C.S. Lewis (1898-1963) was the original organizer of the Inklings, and the group met regularly in his rooms at Magdalen College, Oxford. A professor of medieval and Renaissance literature at Oxford (and later Cambridge), his worldwide reputation rests primarily on his work in two areas: imaginative literature and Christian apologetics, categories that for Lewis were complementary. His best known works in the first category include his Space Trilogy, The Screwtape Letters, The Great Divorce, and the seven-volume Chronicles of Narnia. Among his most prominent works in the second category are Mere Christianity, The Problem of Pain, and Miracles.

J.R.R. Tolkien (1892-1973) was also a professor of medieval literature at Oxford and a close personal friend of C.S. Lewis for many years. Apart from his scholarly writings, he spent decades creating and refining a mythic pre-history for Europe (“Middle-Earth”). Two of these stories, The Hobbit and The Lord of the Rings, are among the most widely read books of the twentieth century; The Lord of the Rings was voted the greatest novel of the twentieth century in numerous polls conducted around the year 2000. Tolkien’s son Christopher published more of his father’s stories of Middle-Earth, such as The Silmarillion and The Children of Hurin, in the years following Tolkien’s death. During his lifetime Tolkien published other widely read fairy stories as well, including “Leaf by Niggle,” “Smith of Wootton Major,” and “Farmer Giles of Ham.”

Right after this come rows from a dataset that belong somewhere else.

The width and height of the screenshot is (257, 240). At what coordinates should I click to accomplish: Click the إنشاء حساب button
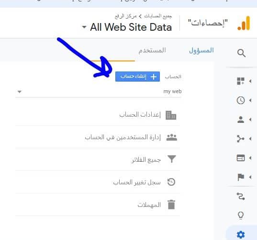pos(137,76)
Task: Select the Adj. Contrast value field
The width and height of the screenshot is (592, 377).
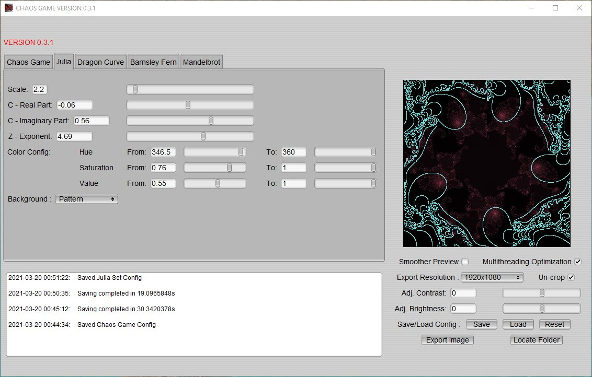Action: [x=463, y=293]
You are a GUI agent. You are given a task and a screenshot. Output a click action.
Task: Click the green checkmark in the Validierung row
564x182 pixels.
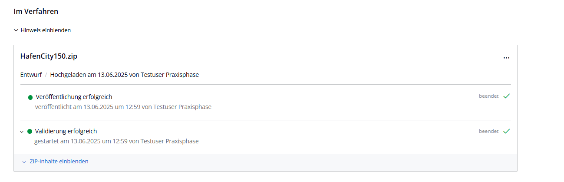click(506, 131)
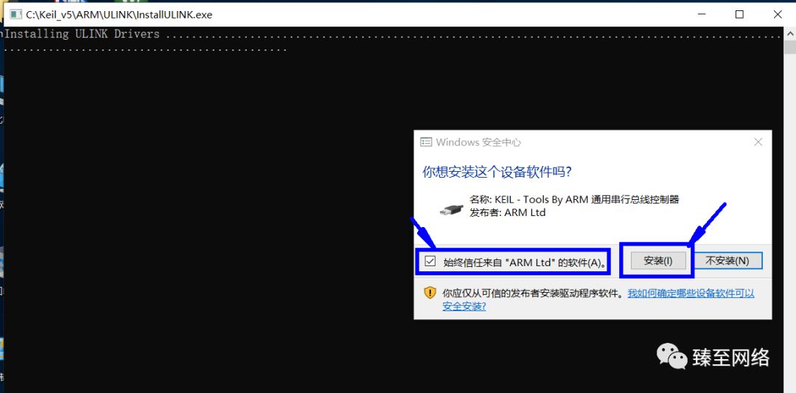Click the WeChat logo watermark
The height and width of the screenshot is (393, 796).
click(671, 355)
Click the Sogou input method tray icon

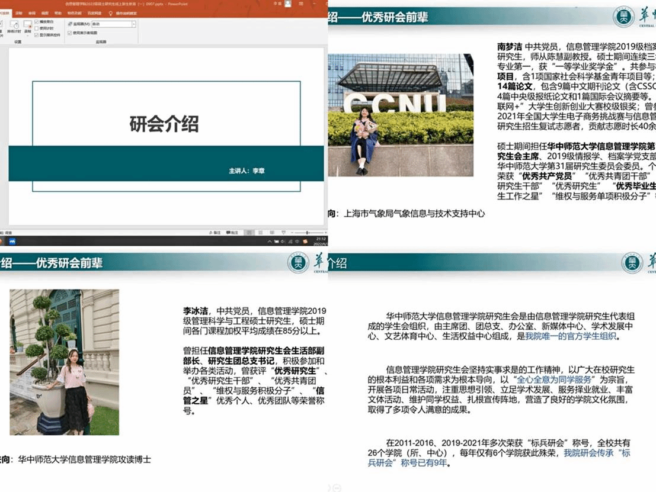coord(305,241)
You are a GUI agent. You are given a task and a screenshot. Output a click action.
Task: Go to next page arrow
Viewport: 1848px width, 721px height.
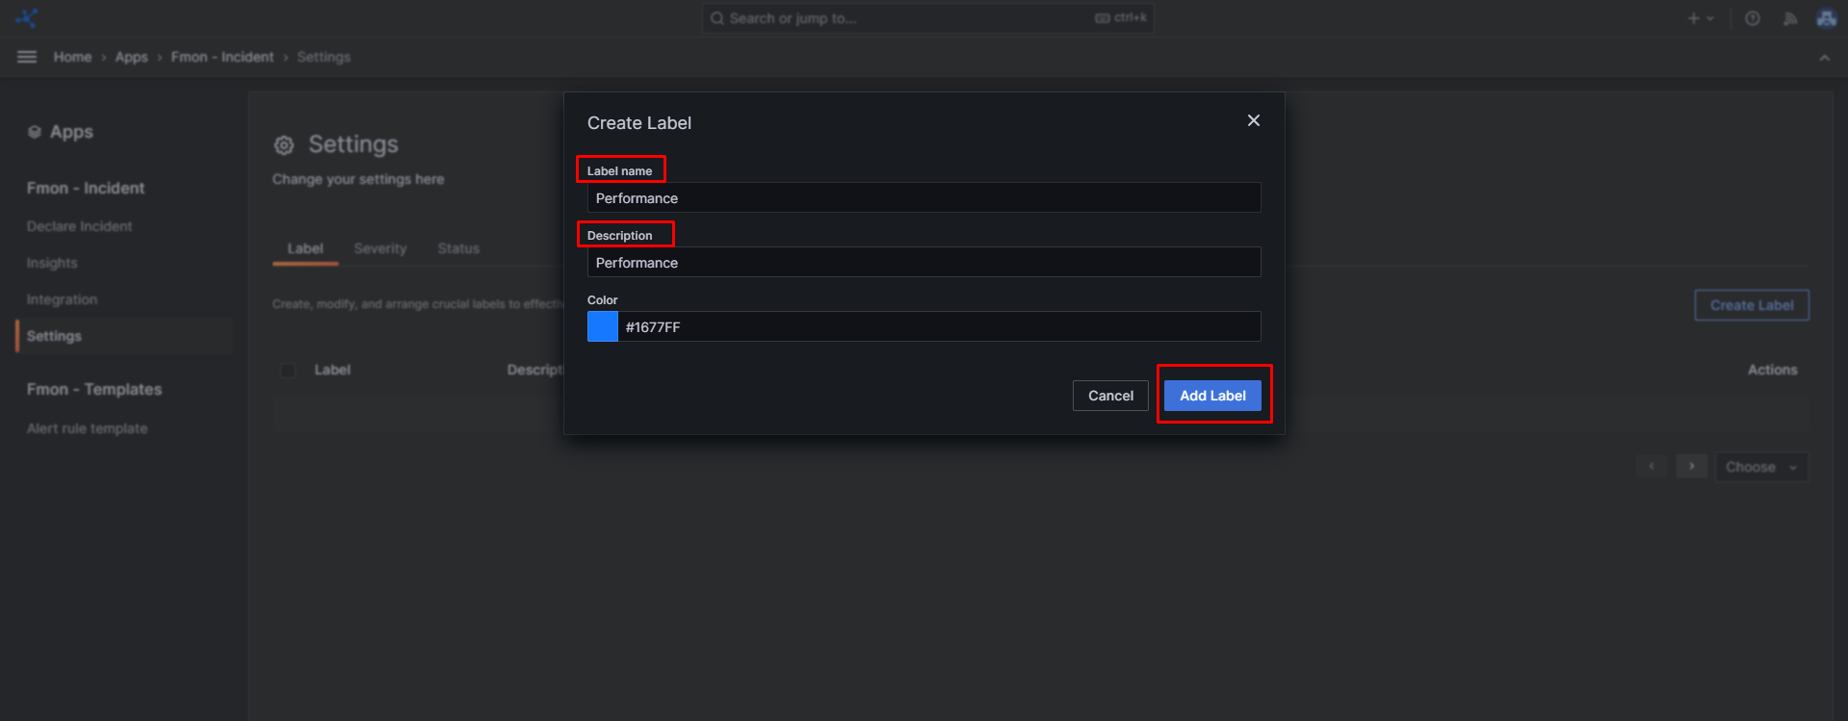pyautogui.click(x=1691, y=466)
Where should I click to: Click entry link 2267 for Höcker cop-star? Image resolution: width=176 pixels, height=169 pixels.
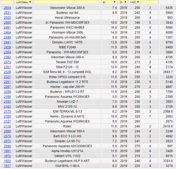click(x=7, y=87)
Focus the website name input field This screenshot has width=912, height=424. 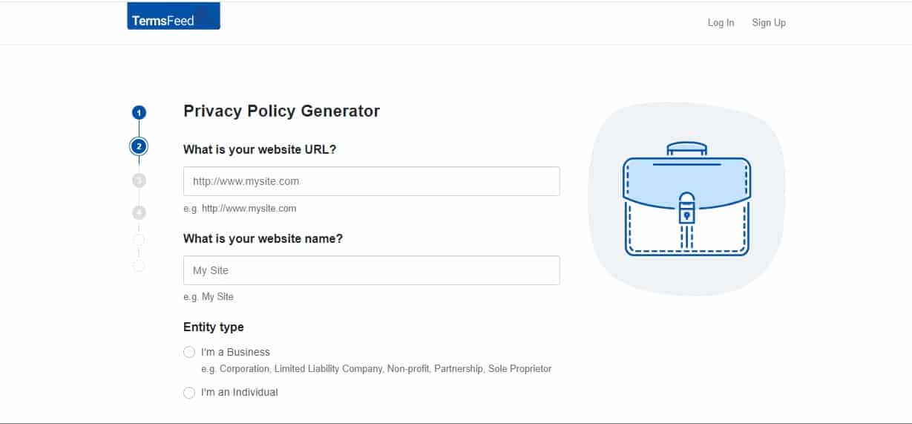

Charles Williams (1886-1945) served as an editor for Oxford University Press for several decades. He also established a reputation for himself as a prominent novelist in the 1930s with works–such as War in Heaven and The Place of the Lion–that often featured supernatural occurrences or the discovery of mystical artifacts in the modern world. Many great British authors, including W.H. Auden and T.S. Eliot (who wrote an introduction to one of Williams’s books), admired these novels, and C.S. Lewis became one of Williams’s biggest fans in the mid-1930s. When Williams was relocated from London to Oxford after World War II began, he joined the Inklings and met with them regularly.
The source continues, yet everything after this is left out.